VisionAID

GIF
VisionAid

Inspiration 💡

As we navigate the vibrant city of Calgary, with its extensive transportation network including C-trains, buses, and cabs, we often take for granted the ease of moving from one locale to another. However, for individuals with disabilities, particularly those who are visually impaired, the story is quite different. Imagine, in a city as developed as ours, 69% of the signals are not accessible to disabled people. This stark number sheds light on a significant accessibility gap that exists for nearly 60,000 visually impaired residents of Calgary, making even the simple act of walking a challenge.

How We Built It ⚙️

We built VisionAID to simplify city exploration for the visually impaired by integrating three key functionalities: Navigation, Collision Detection, and Contextual Analysis. Our approach harnesses data from a head-mounted device equipped with a Raspberry Pi as the main processor, 2 ultrasonic sensors, and a camera for image capture.

For navigation, we leverage Calgary's Open Data sets, including live transit routes, signals map, and crime statistics, along with Google Maps for precise directions. Collision detection is achieved through ultrasonic sensors and computer vision using OpenCV to identify nearby obstacles. To understand context, we utilize OpenAI's Vision APIs. Finally, the device converts all textual data into speech in real-time using Amazon Polly (Boto3), ensuring accessibility for users.
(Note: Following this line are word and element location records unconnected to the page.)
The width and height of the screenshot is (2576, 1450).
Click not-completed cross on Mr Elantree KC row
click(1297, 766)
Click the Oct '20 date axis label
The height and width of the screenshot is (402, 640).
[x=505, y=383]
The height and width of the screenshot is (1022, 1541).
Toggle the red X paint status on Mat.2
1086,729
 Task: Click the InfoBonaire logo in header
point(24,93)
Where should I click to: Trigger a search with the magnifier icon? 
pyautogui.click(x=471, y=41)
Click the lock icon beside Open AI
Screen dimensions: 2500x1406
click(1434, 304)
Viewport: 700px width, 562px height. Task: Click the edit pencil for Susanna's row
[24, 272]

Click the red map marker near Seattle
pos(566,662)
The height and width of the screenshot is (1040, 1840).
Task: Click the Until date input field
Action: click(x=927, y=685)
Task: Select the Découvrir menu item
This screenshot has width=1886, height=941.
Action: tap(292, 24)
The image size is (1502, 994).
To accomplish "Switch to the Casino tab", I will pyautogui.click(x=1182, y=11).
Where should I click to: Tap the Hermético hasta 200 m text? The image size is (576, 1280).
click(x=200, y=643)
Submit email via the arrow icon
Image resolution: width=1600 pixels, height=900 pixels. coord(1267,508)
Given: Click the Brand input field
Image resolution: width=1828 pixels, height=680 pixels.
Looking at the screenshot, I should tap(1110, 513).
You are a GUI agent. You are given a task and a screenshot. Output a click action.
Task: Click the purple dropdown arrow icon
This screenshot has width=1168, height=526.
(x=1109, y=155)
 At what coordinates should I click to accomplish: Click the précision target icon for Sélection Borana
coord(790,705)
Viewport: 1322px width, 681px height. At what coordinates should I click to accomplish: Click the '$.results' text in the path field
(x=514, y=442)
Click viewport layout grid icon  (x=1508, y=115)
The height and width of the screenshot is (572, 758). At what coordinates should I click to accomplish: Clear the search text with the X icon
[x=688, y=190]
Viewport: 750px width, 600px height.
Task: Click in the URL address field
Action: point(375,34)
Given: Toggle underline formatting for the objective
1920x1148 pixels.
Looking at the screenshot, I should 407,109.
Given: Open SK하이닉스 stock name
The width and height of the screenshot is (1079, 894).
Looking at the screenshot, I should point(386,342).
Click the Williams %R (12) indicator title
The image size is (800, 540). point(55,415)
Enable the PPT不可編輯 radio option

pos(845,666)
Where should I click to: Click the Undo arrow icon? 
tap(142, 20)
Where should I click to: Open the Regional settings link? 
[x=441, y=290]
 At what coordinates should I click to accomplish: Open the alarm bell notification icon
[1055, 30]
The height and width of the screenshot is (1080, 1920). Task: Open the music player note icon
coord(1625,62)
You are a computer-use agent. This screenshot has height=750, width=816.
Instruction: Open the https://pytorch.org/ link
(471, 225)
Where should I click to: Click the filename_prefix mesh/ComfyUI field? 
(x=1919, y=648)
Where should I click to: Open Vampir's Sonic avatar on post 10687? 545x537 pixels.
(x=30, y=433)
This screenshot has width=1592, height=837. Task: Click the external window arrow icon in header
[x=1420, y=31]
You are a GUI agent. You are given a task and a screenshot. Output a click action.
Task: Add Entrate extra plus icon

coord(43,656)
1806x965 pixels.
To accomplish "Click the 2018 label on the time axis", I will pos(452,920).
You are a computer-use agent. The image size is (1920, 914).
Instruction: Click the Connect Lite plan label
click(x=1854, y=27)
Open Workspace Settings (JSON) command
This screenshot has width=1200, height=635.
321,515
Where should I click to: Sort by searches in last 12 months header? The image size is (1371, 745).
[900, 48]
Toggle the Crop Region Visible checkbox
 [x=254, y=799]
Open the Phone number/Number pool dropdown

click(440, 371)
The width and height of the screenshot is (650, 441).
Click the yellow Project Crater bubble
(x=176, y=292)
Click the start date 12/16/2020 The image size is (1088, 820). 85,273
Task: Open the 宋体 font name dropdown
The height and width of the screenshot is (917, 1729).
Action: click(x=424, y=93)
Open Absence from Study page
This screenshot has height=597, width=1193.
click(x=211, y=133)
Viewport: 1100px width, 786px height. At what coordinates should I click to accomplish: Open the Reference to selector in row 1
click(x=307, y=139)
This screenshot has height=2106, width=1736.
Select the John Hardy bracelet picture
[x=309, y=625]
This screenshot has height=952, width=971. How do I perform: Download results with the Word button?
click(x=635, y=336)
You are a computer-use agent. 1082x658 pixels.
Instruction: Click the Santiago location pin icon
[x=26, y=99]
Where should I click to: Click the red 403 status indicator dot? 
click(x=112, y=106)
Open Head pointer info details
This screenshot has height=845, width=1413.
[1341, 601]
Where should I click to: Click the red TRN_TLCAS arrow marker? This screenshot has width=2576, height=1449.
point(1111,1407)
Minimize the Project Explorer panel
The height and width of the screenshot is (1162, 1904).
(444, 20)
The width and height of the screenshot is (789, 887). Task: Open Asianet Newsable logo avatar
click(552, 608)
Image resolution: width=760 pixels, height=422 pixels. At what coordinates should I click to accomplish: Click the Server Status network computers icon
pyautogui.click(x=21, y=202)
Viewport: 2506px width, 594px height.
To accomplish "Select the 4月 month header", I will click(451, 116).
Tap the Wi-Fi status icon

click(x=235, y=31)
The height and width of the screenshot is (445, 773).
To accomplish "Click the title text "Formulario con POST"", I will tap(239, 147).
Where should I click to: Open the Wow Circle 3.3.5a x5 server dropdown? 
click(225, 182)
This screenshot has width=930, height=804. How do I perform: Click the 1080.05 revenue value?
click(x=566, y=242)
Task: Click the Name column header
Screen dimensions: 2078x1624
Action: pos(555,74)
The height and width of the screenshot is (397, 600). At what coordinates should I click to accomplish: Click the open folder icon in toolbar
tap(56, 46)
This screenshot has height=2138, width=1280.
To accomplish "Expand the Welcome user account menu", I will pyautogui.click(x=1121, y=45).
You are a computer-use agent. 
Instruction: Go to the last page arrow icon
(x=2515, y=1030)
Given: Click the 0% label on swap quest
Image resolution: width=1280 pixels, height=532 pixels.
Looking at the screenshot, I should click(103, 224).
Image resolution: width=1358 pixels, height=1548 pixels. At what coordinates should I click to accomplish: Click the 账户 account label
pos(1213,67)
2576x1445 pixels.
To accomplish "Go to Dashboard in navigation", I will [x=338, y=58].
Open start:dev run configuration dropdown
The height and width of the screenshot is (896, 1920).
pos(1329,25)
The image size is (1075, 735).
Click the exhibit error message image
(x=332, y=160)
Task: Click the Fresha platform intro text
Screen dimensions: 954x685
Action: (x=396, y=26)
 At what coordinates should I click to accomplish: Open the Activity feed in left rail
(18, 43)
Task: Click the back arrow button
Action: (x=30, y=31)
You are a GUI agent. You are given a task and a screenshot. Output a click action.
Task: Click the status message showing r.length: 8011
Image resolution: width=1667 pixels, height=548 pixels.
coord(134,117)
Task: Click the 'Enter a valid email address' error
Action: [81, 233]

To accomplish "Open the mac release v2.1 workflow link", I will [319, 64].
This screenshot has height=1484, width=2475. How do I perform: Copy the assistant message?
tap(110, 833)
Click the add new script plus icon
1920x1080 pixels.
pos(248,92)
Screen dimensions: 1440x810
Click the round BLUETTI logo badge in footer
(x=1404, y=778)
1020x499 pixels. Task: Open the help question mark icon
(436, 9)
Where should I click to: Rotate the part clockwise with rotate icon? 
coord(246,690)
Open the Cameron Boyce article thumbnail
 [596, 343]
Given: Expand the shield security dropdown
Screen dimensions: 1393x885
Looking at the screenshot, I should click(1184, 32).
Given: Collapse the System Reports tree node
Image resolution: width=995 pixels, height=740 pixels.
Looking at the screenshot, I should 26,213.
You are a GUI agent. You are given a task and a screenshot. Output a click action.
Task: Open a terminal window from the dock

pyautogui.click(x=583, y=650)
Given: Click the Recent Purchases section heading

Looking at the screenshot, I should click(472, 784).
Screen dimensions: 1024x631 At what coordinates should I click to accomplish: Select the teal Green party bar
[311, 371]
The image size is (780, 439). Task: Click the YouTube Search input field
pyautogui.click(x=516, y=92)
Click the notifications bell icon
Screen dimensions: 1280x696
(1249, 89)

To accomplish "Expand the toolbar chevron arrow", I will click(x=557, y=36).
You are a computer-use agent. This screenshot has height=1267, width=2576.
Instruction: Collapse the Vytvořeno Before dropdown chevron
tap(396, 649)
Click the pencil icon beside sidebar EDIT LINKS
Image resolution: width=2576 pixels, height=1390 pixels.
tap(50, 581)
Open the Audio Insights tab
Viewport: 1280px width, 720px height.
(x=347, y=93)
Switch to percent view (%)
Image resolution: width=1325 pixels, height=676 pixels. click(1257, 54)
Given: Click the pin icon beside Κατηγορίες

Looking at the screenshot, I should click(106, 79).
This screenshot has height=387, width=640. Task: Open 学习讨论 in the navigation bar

Conceptualization and Planning 📝

The project kicked off with an intensive conceptualization phase. Our team gathered to brainstorm the needs of visually impaired users and how technology could address these needs effectively. We identified key user cases that our project should cater to, such as navigating busy streets, identifying obstacles, and understanding the immediate environment through auditory feedback.

Understanding the constraints of a 24-hour development deadline, we scoped the project to ensure feasibility without compromising on the vision for future upgradability. This meant designing a modular system that could be expanded with more features and improved AI capabilities over time.

Primary Features 🚩

1. Navigation: VisionAID integrates Calgary's Open Data with Google Maps, providing users with audio-guided, safe, and efficient routes. It optimizes pathways by considering live transit updates, signal maps, and crime statistics to enhance travel safety.

2. Collision Avoidance: The device employs ultrasonic sensors and OpenCV technology to detect imminent obstacles in the user's path. This feature alerts users in real-time, allowing them to navigate around obstacles and maintain a clear path.

3. Contextual Analysis: Leveraging OpenAI's Vision APIs, VisionAID offers a deeper understanding of the surrounding environment by interpreting visual data and providing descriptive audio cues. This analysis aids in recognizing important landmarks, interpreting traffic signals, and providing situational awareness, enriching the navigation experience with contextual insights.

Navigation📍

For navigation, we leveraged the Calgary Open Database's maps. These comprehensive maps provided us with the necessary data to guide users through safe and accessible routes. By integrating this data into our system, we were able to offer real-time navigation assistance, tailored to the needs of visually impaired users, enhancing their mobility and independence.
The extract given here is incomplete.